Smoking changes the immune system. Even years later, the consequences are still noticeable

How the immune system responds to an infection depends greatly on an individual’s genes, gender and age. But smoking is just as important as a factor, researchers from the Institut Pasteur conclude this week Nature. By eliciting immune responses in blood samples, the French researchers looked for environmental factors that influence the immune system.

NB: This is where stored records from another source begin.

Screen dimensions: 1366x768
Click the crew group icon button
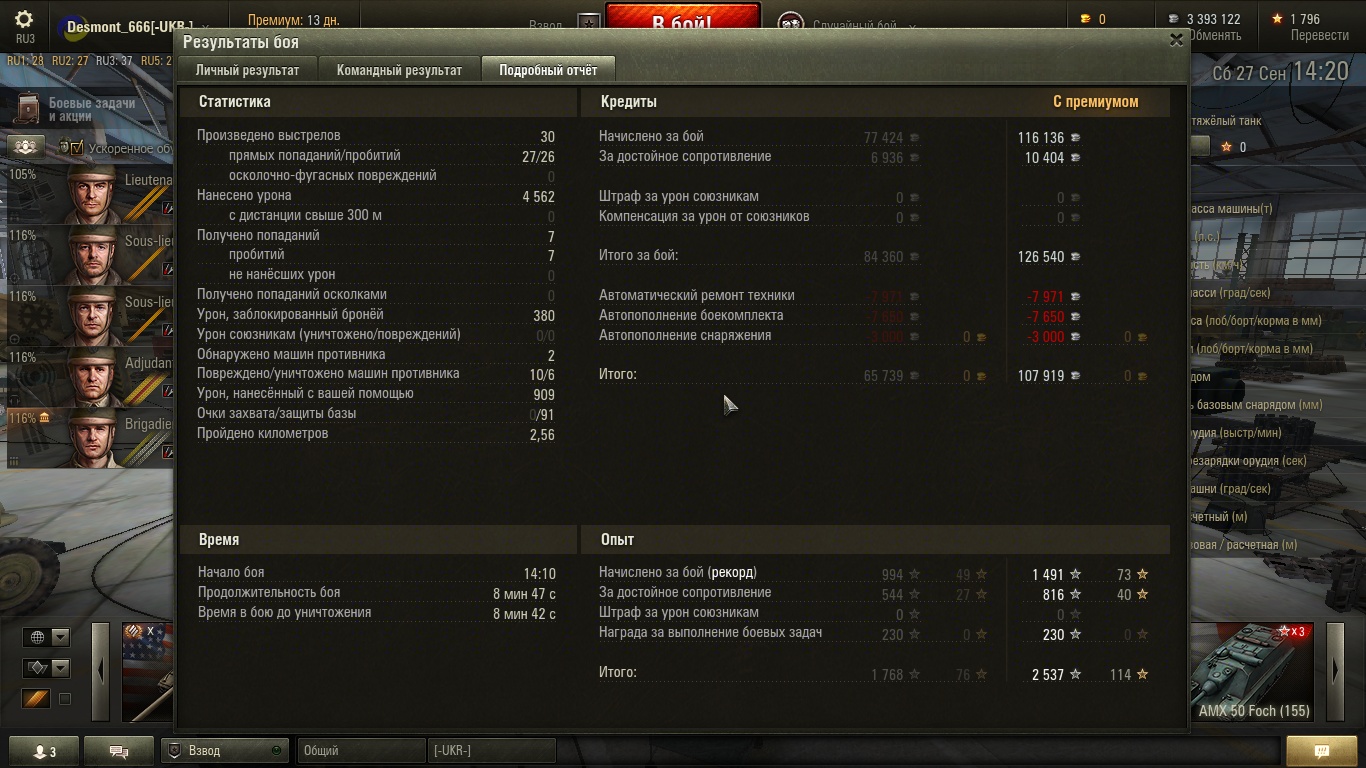pyautogui.click(x=26, y=147)
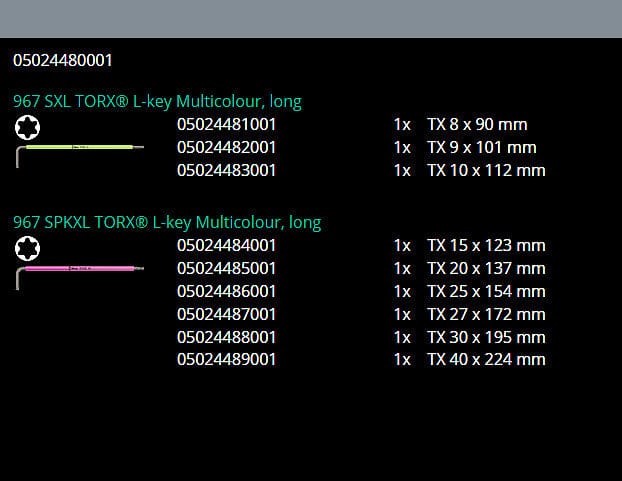Click the Torx star icon under 967 SPKXL
Screen dimensions: 622x481
26,247
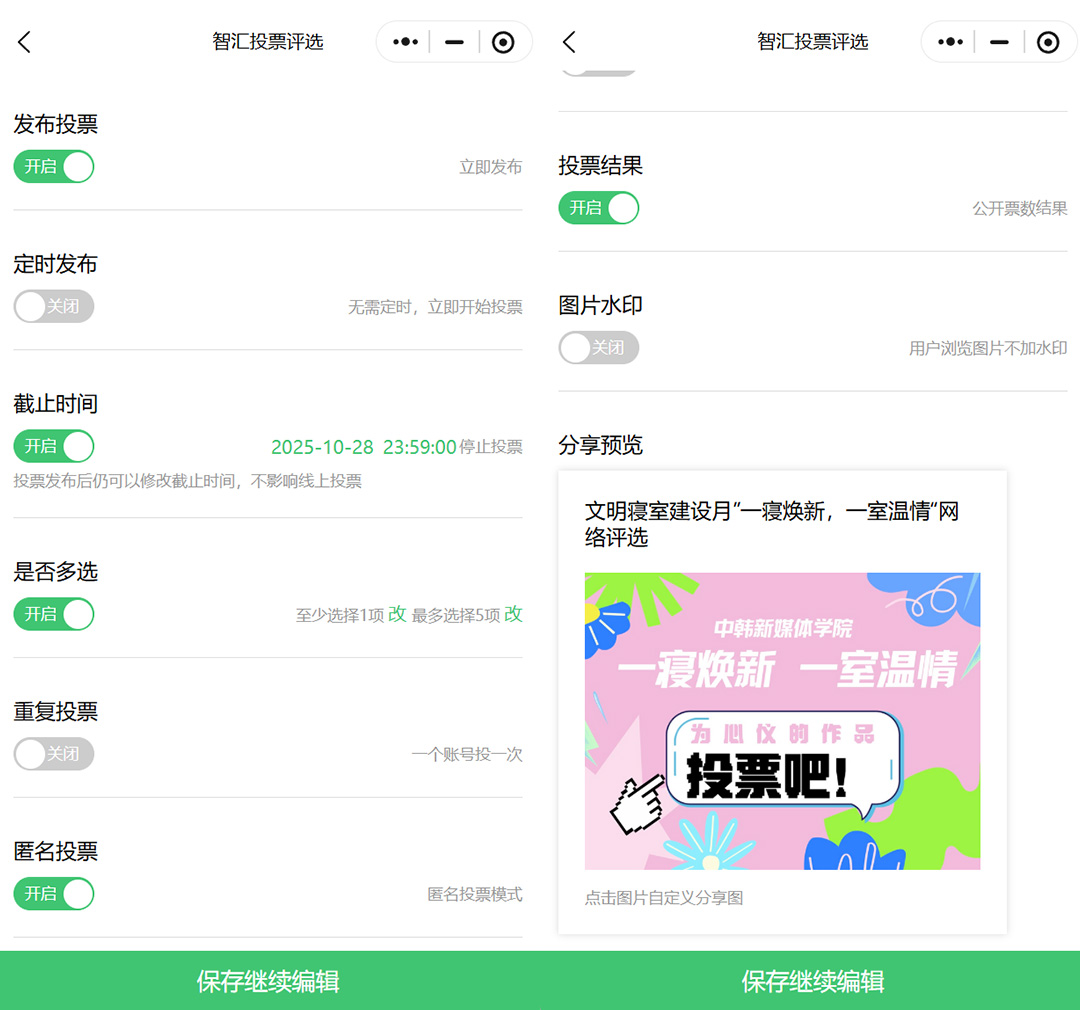Click the circular close-program icon in right panel
This screenshot has width=1080, height=1010.
click(1048, 42)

Tobacco smoking affects the innate immune system for a short time, but can also cause long-term changes in the learned part of the human defense, the team writes. This learned or acquired immune system clears pathogens with the help of antibodies and immune cells. Regular smoking can alter the function of certain genes in the DNA, causing the acquired immune system to react more strongly to pathogens and potentially pose health risks.

Small proteins

For the study, the researchers took blood and data from a thousand healthy people between the ages of 20 and 70. They exposed the samples for 22 hours to eleven different pathogens, antigens and other substances that trigger a response in the immune system, and then looked at the amount of cytokines produced. These are small proteins that coordinate the body’s immune response. Finally, the cytokines were compared to a survey of 136 different clinical and environmental factors.

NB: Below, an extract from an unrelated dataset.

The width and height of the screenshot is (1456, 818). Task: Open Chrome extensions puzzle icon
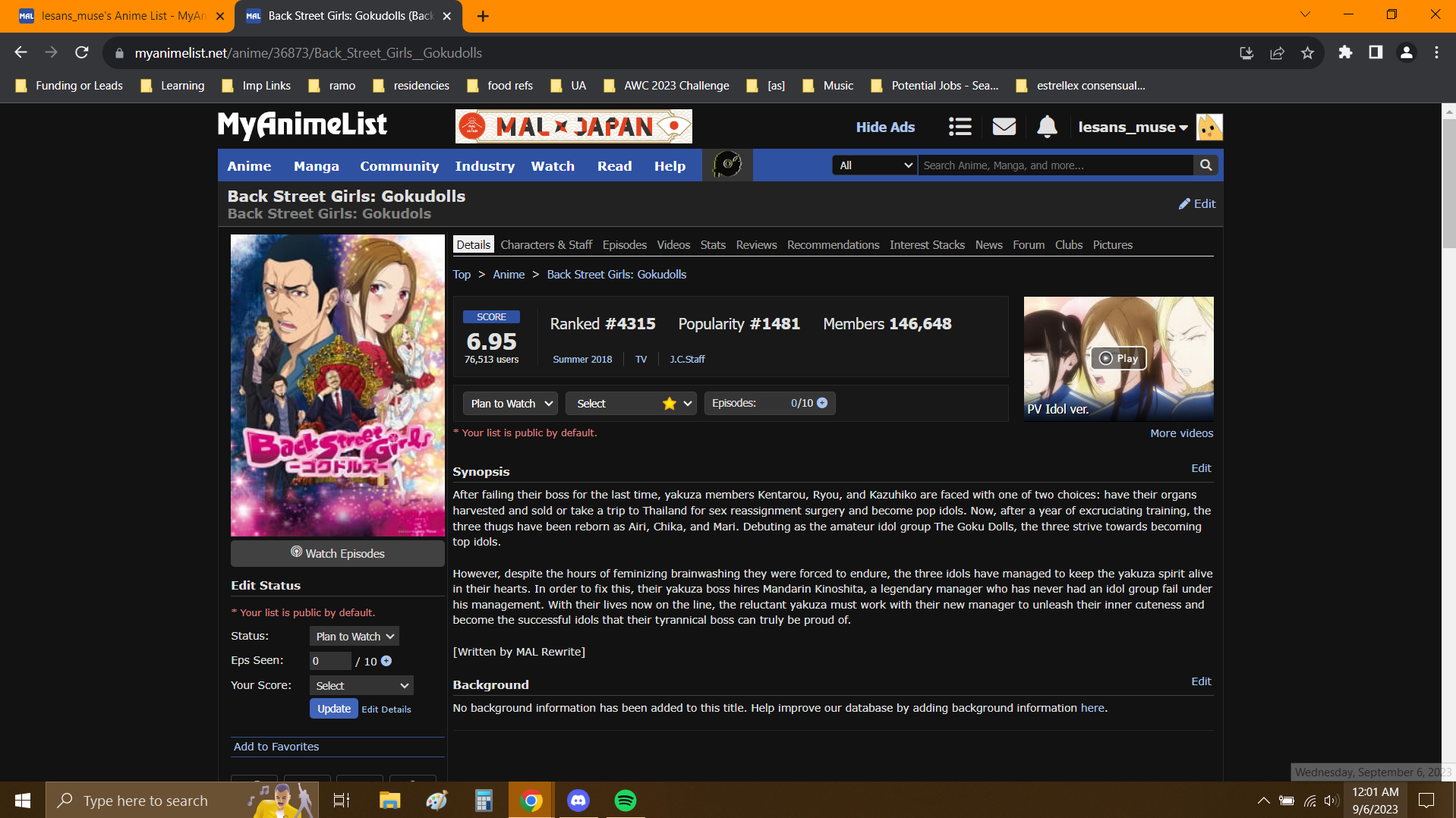[x=1345, y=53]
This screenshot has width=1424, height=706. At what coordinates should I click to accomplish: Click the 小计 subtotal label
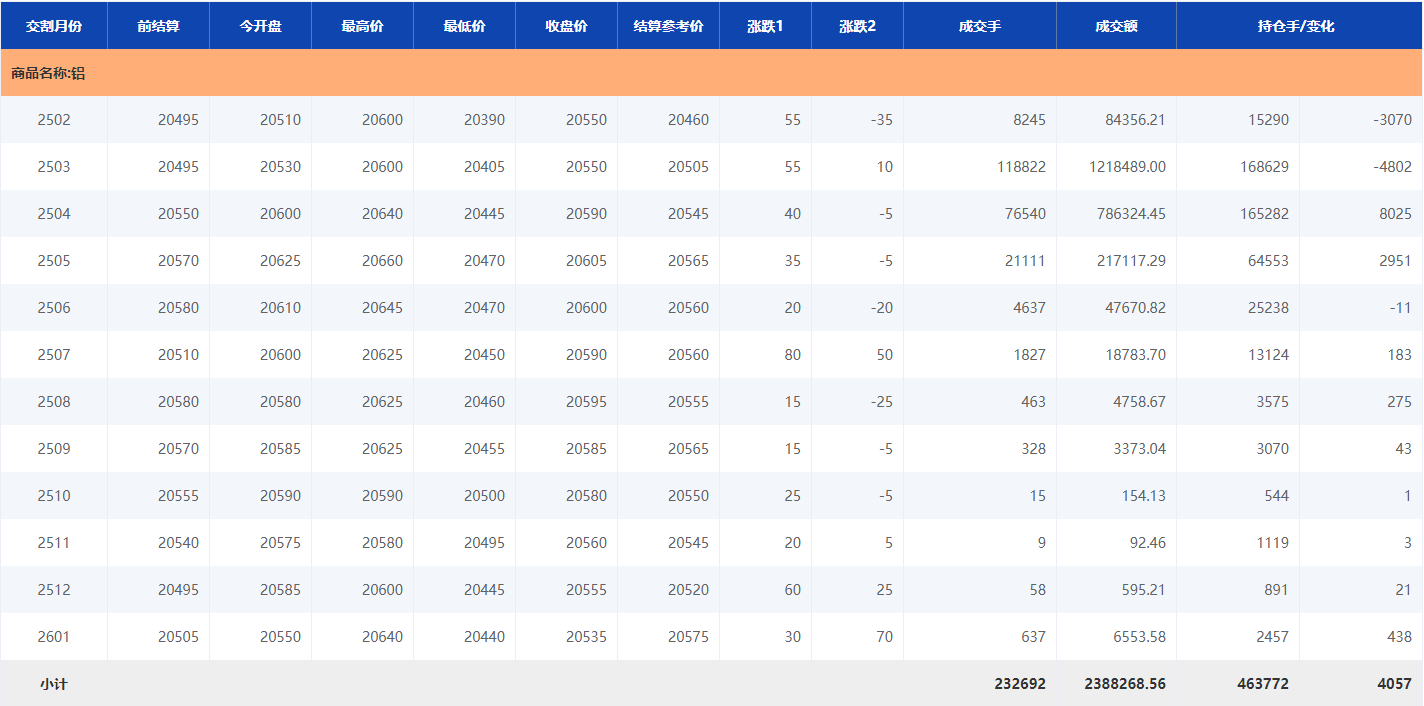click(54, 684)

A difference in the immune response was found for eleven of the variables. The body mass index (BMI) and the cytomegalovirus, a dormant herpes virus, were found to influence the levels of cytokines in two of the substances. But by far the largest difference in cytokine production was found between smokers and non-smokers.

An enhanced immune response in the innate immune system – the body’s first and most general line of defense – was found in active smokers. By exposing the defenses of this group to the bacteria Escherichia coli, higher amounts of the cytokine CXCL5 and the protein CEACAM6 were found. These substances can induce inflammation and play a role in lung diseases and various forms of cancer. People who had stopped smoking for some time no longer produced these proteins.

The researchers strongly recommend quitting smoking

The acquired immune system, on the other hand, was affected for much longer. After adding an antigen of the bacteria Staphylococcus aureus (SEB), high cytokine levels were found in the blood of both active smokers and ex-smokers who had quit ten to fifteen years earlier.

According to the research team, the fact that the immune system remains influenced for so long by cigarette smoke is due to epigenetic changes. Molecules attach themselves to the DNA at specific locations and thus influence the activity of genes, such as the genes involved in the immune system. The research shows that tobacco smoke actually detaches these molecules from the DNA, including genes that are linked to certain lung diseases. The changes in DNA became more dramatic with the number of cigarettes smoked and the number of years the participants had smoked in total. Stopping smoking slowly reverses the epigenetic changes.

The researchers therefore strongly recommend that you stop smoking. The study did not directly look at the effect of tobacco smoke on the health of the participants. The study does provide insight into how it causes the diseases it has been associated with for so long, says study leader Darragh Duffy of the Institut Pasteur at a press conference about the research. “The overactive immune system that we now see in smokers may explain why they often suffer from immune system diseases and chronic conditions.”

Together with his colleagues, he has started a follow-up study in which they will follow some of the people again for a long time. In this study, the immune responses are also compared with the health of the participants.